• **DESCRIPTION OF THE TASK**
From the email exchange below about whether Vygotsky read Hegel, extract the passage from "Oh yes of course." up to and including "of one here.", copying it word for word.

======== SELECTED PASSAGE

Oh yes of course. I did ask Karl. Karl like everyone else holds that Vygotsky read Hegel. I have also emailed Alex Kozulin. I am still waiting for evidence other than Semyon Dobkin and suppositions. I am in a minority of one here.

For example, look what Vygotsky has to say about Hegel in "Psychology of Art". Nothing. Except to ridicule the Hegelian Rosenkranz. But he has lots to say about Plekhanov, the no. 1 interpreter of Hegel in Russia in LSV's youth.

Andy

Mike Cole wrote:
Well, you might also ask Mr Levitin.
mike

On Sat, Aug 8, 2009 at 6:51 PM, Andy Blunden <ablunden@mira.net <mailto:ablunden@mira.net>> wrote:

    Yes but ... David referred to this. As far as I can see all the
    biographers of Vygotsky get this idea from the same source, Semyon
    Dobkin's interview in Karl Levitin's book. We have to go there and
    make our own mind up about what it means.  And the only other
    evidence is reading what Vygotsky says in his published writings.

================
======== DATASET EXCERPT

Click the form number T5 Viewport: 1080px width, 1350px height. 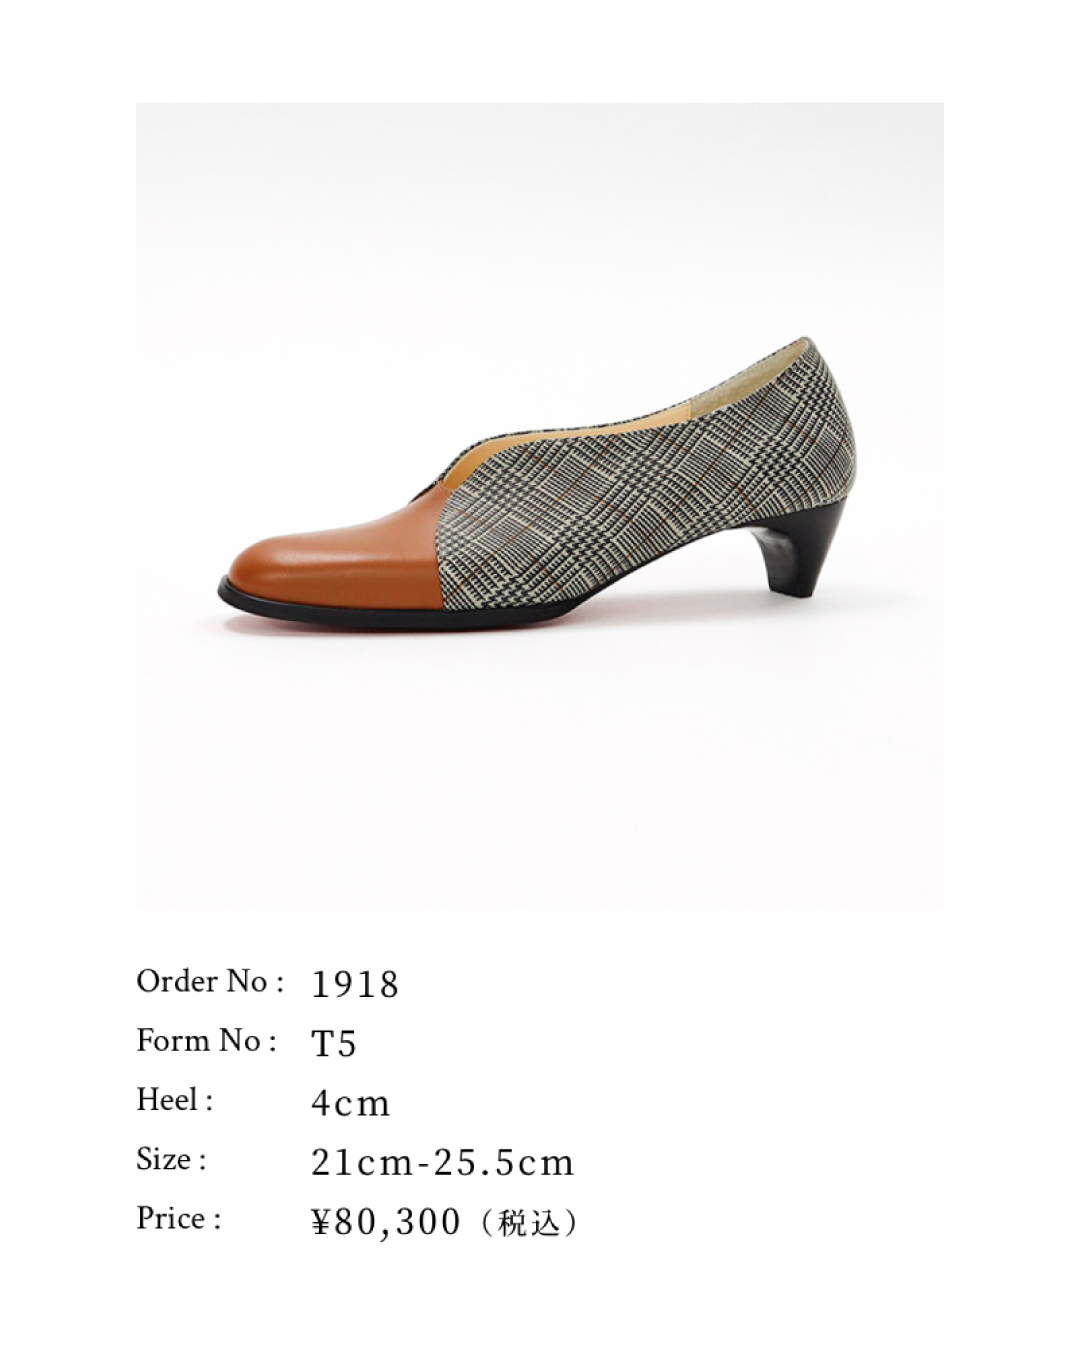334,1044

================

• **SOLUTION FOR THIS PROBLEM**
Oh yes of course. I did ask Karl. Karl like everyone else holds that Vygotsky read Hegel. I have also emailed Alex Kozulin. I am still waiting for evidence other than Semyon Dobkin and suppositions. I am in a minority of one here.